WORK REQUEST:
Copy the data exactly from the line that contains "Where should I click to: Open the 'Вы" through the line that contains "Task: Open the mail notifications icon", keeping both end lines and leaving out everything else.

INFORMATION PROVIDED:
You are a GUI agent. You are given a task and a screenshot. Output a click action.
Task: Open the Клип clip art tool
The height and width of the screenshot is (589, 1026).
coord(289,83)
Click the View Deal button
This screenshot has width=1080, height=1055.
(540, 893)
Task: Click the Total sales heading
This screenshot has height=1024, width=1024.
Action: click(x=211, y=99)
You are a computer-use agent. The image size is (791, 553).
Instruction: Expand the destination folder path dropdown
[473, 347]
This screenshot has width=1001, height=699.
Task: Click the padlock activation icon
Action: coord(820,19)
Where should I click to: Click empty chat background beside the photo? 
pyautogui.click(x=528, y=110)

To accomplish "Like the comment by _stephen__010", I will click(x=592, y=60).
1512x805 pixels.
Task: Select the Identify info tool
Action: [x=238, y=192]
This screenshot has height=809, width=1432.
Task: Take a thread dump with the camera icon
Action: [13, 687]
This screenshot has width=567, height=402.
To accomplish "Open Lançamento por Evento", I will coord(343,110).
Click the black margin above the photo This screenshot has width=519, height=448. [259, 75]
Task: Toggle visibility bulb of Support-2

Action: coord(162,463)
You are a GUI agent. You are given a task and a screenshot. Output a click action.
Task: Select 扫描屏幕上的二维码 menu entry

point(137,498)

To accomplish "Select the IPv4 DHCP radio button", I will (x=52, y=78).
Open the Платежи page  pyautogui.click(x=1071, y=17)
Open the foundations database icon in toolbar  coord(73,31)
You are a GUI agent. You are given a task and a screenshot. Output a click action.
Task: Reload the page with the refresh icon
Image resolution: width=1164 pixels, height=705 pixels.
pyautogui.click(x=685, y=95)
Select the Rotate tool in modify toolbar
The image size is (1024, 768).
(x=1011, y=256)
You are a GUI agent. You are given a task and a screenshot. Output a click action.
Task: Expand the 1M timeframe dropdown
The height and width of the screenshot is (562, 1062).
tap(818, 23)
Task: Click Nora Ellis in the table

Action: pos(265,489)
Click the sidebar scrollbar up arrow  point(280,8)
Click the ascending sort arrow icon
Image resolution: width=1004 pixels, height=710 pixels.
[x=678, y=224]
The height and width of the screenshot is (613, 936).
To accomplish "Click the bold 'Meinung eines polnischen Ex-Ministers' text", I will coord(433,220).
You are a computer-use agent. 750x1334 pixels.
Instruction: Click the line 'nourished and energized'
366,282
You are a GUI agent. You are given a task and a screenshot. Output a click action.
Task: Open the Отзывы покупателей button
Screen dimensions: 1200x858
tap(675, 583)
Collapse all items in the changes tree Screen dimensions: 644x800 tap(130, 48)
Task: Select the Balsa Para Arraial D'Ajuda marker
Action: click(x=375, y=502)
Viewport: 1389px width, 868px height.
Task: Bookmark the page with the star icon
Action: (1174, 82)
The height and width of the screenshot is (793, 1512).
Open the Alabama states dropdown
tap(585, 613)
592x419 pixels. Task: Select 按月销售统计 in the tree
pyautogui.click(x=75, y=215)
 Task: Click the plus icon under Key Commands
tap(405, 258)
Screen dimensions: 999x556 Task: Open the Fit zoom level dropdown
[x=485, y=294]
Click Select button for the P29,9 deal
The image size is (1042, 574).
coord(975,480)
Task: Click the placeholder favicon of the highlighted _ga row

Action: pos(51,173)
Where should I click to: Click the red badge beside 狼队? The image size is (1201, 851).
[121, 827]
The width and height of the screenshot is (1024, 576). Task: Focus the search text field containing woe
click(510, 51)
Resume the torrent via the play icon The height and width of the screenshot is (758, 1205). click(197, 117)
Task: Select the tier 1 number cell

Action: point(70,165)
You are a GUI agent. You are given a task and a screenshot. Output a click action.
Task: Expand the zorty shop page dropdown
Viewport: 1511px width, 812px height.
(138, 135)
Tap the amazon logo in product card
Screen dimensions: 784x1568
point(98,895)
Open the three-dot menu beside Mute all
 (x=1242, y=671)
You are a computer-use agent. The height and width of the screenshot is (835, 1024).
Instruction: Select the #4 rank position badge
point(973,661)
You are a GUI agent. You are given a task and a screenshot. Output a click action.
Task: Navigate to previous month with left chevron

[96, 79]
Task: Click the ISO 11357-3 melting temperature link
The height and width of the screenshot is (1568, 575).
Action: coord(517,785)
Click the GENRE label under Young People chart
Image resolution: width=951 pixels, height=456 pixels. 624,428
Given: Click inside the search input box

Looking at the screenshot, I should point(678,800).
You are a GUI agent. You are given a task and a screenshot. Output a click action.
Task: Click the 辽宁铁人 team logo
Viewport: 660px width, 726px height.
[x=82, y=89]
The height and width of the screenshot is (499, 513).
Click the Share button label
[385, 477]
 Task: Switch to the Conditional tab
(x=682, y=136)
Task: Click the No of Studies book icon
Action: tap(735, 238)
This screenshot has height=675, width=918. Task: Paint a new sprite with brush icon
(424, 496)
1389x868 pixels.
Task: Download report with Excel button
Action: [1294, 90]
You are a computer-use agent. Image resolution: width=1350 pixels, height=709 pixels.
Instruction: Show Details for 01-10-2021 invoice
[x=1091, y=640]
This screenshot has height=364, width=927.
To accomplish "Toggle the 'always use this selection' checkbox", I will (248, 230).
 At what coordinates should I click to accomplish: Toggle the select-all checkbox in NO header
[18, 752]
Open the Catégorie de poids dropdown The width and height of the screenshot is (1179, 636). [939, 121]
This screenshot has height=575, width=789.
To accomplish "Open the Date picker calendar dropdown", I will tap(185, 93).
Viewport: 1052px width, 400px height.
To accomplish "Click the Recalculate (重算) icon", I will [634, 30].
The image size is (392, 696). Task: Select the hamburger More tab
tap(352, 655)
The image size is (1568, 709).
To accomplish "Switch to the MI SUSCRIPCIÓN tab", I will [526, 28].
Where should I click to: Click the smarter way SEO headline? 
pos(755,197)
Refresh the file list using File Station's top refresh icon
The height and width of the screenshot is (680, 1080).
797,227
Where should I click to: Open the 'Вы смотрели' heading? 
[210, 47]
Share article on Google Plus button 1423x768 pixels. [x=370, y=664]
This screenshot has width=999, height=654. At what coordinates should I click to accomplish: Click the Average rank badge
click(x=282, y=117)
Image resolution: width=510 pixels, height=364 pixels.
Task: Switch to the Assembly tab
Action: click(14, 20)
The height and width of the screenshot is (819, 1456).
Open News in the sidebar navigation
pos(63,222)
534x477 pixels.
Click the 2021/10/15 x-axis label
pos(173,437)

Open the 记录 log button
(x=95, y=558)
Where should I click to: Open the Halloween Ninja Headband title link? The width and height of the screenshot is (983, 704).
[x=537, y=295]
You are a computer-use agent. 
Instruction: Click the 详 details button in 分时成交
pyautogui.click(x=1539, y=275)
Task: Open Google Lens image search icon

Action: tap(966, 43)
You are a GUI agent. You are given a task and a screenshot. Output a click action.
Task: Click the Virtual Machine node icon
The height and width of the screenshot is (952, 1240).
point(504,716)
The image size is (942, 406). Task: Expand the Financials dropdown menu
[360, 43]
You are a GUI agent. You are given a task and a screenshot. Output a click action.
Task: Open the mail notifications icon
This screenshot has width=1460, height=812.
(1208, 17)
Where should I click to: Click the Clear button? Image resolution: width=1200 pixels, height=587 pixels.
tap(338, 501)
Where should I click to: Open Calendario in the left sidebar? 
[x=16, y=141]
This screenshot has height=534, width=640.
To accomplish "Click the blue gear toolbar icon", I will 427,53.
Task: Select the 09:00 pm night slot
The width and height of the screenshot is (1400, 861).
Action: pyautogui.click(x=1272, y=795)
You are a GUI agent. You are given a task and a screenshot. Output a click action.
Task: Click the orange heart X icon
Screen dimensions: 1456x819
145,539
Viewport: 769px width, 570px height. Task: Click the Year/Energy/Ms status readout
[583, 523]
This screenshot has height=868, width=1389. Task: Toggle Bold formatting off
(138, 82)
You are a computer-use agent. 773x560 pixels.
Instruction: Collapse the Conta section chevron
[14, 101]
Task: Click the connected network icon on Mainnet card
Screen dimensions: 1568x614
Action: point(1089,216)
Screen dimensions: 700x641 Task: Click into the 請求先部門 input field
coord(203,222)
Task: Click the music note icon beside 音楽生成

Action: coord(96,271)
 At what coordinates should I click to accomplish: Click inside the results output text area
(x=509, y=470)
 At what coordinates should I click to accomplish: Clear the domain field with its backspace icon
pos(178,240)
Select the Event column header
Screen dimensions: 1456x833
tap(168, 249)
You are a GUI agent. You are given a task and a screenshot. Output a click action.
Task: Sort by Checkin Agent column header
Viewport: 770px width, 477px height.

RESULT OF THIS TASK:
Where should I click to: Open the 'Вы смотрели' heading? 
[210, 47]
Share article on Google Plus button 1423x768 pixels. [x=370, y=664]
This screenshot has width=999, height=654. At what coordinates should I click to accomplish: Click the Average rank badge
click(x=282, y=117)
Image resolution: width=510 pixels, height=364 pixels.
Task: Switch to the Assembly tab
Action: click(14, 20)
The height and width of the screenshot is (819, 1456).
Open News in the sidebar navigation
pos(63,222)
534x477 pixels.
Click the 2021/10/15 x-axis label
pos(173,437)

Open the 记录 log button
(x=95, y=558)
Where should I click to: Open the Halloween Ninja Headband title link? The width and height of the screenshot is (983, 704).
[x=537, y=295]
You are a computer-use agent. 
Instruction: Click the 详 details button in 分时成交
pyautogui.click(x=1539, y=275)
Task: Open Google Lens image search icon

Action: tap(966, 43)
You are a GUI agent. You are given a task and a screenshot. Output a click action.
Task: Click the Virtual Machine node icon
The height and width of the screenshot is (952, 1240).
point(504,716)
The image size is (942, 406). Task: Expand the Financials dropdown menu
[360, 43]
You are a GUI agent. You are given a task and a screenshot. Output a click action.
Task: Open the mail notifications icon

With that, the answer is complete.